(Saved data entries)
- - -

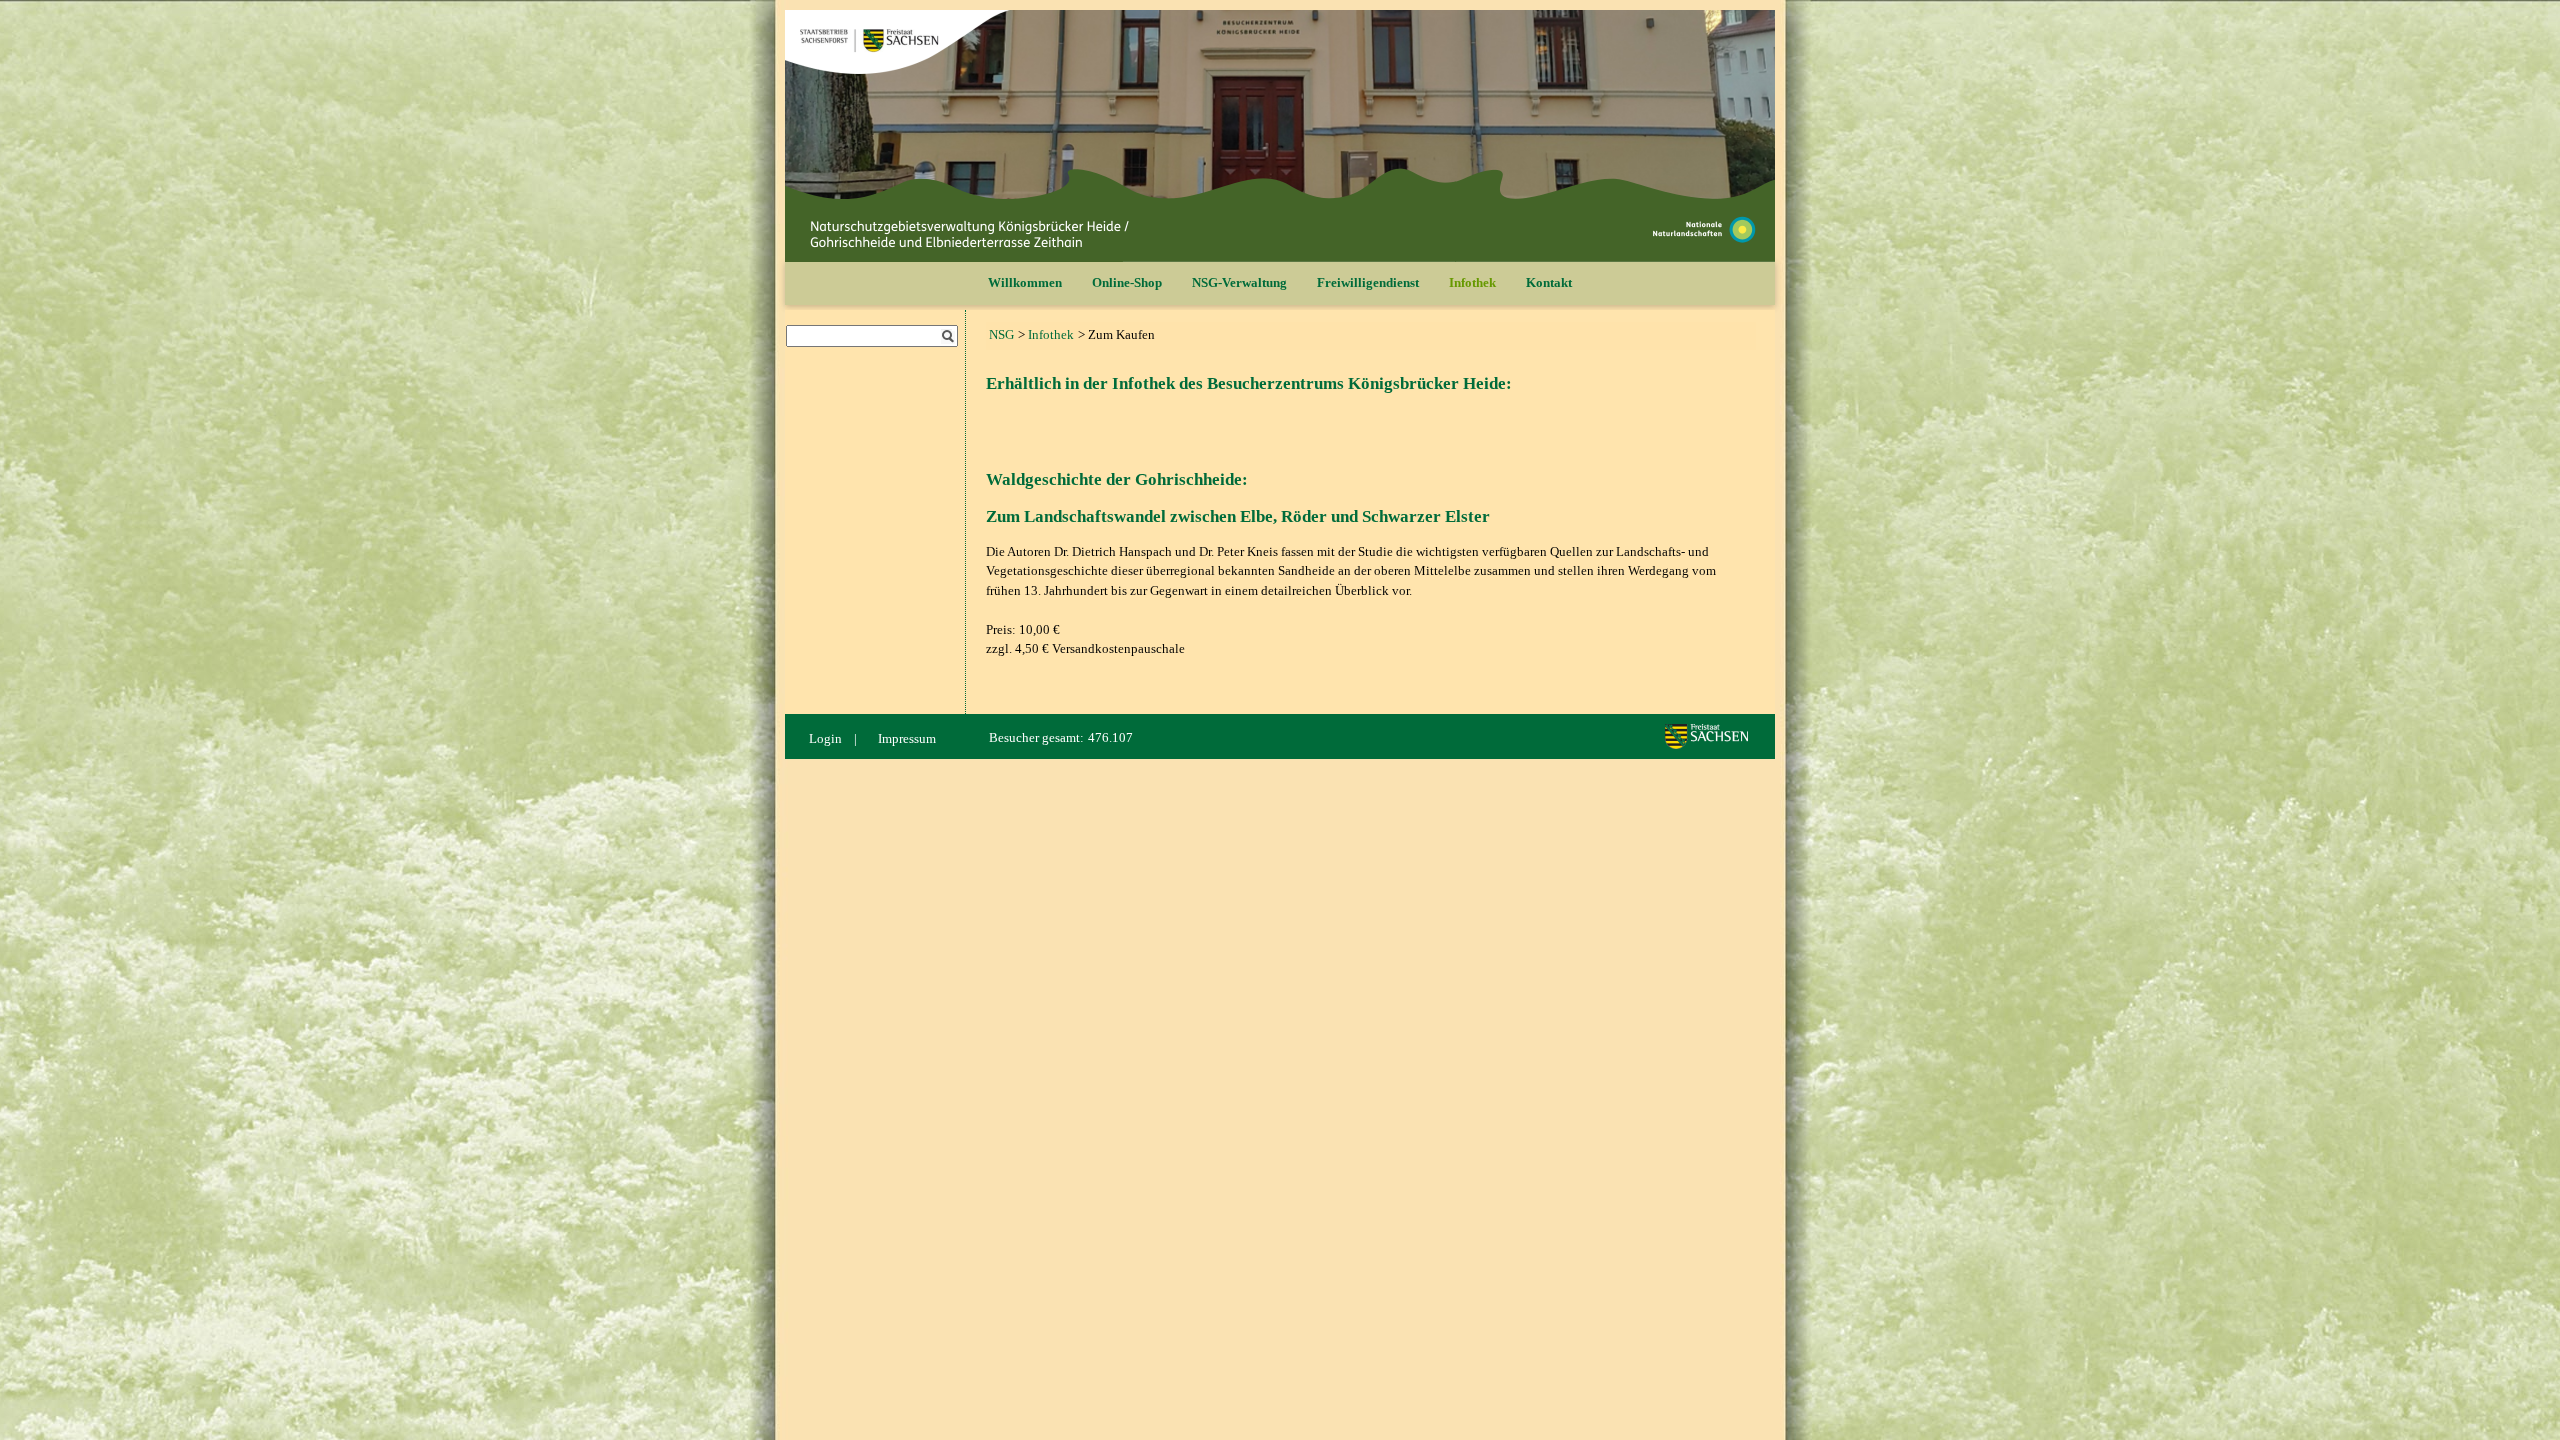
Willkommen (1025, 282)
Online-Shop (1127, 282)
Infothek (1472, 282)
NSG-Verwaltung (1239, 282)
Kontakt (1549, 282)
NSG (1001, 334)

- - -

Quote every record above exactly, leaving out any pictures.

Willkommen (1025, 282)
Online-Shop (1127, 282)
Infothek (1472, 282)
NSG-Verwaltung (1239, 282)
Kontakt (1549, 282)
NSG (1001, 334)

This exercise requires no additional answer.